While themes of nostalgia have broadly become a perennially popular marketing tactic, for Gap, a deep dive into memorable moments of its past was intentional not only to inform its latest effort, but those yet to come as the brand strategizes a sharpened creative strategy. The latest campaign also arrives during a challenging period for business defined by declining sales.

“With any strong, iconic brand like Gap, you want to take a look at your history and heritage,” said Erika Everett, head of marketing for Gap. “One of the key things we did in thinking about the strategy and the creative formula for going forward is, when this brand has been at our best, what are sort of the core tenets of that?”

Among long-winning principles that Gap plans to carry forward are creativity, style and the celebration of humanity, a three-piece formula that Everett noted has come to define the brand. The latest campaign will span out-of-home (OOH), including digital OOH and billboards in New York and Los Angeles, digital media and Gap’s brand channels. The retailer is also partnering with content creators to bolster its efforts on platforms like TikTok.

Creative materials for Gap’s fall campaign are grounded in partnerships with eight individuals, dubbed “artistic originals,” across the art, music, fashion, activism and film sectors in an effort to tap into key consumer touch points while also promoting originality and individuality, two values that the retailer has often embedded into its marketing.

“Gap has always been a brand that played a role in culture through the lens of entertainment,” Everett said. “That can be through music, through fashion — our customers are looking for inspiration.”

Included in the cast is Helena Christensen, a clothing designer and former model credited with helping shape the modeling industry in the ‘90s, Lionel Boyce, an actor known for his role in “The Bear,” and Coco Pink Princess, a 12-year-old influencer and fashion icon in Tokyo.
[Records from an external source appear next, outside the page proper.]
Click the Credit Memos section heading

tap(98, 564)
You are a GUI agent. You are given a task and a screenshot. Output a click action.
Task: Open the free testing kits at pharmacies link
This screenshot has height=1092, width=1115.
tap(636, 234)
Others include award-winning chef Sophia Roe; stylist and model Veneda Carter and her daughter; designer Sean Wotherspoon and his two children; actress Medalion Rahimi (“NCIS: Los Angeles”) and creative entrepreneur Stella Simona.

The cast members are featured in a 30-second campaign spot that puts the brand’s latest collection center stage, highlighting items like its denim jackets, jeans, button-down shirts, cargo styles and more through an “emotional and vibrant color story,” per release details. The campaign’s cast members also notably span a wide range of ages to help Gap broaden its reach. The spot was directed by Brendan Clark and videoed by Ben Carey, with photography by Bjorn Iooss. Looks for the collection were styled by London-based fashion stylist Caroline Newell.

The latest effort from Gap comes at a tough time for business, with year-over-year net sales falling 14% to $755 million in the second quarter. The retailer’s new CEO Richard Dixon last week presented company earnings, noting that though he sees signs of life across Gap’s portfolio of brands, which also includes Old Navy, Banana Republic and Athleta, work still needs to be done to bring them back up to speed.

Accordingly, while Gap’s latest campaign may in a lot of ways be reminiscent of past efforts, Everett says the effort is communicated through a new lens, including through a more strategic focus and elevated creative fueled by a partnership with a new creative agency, Invisible Dynamics. The fall effort marks the first campaign from the pair, though they’ve been working together for a few months to help Gap with brand expression.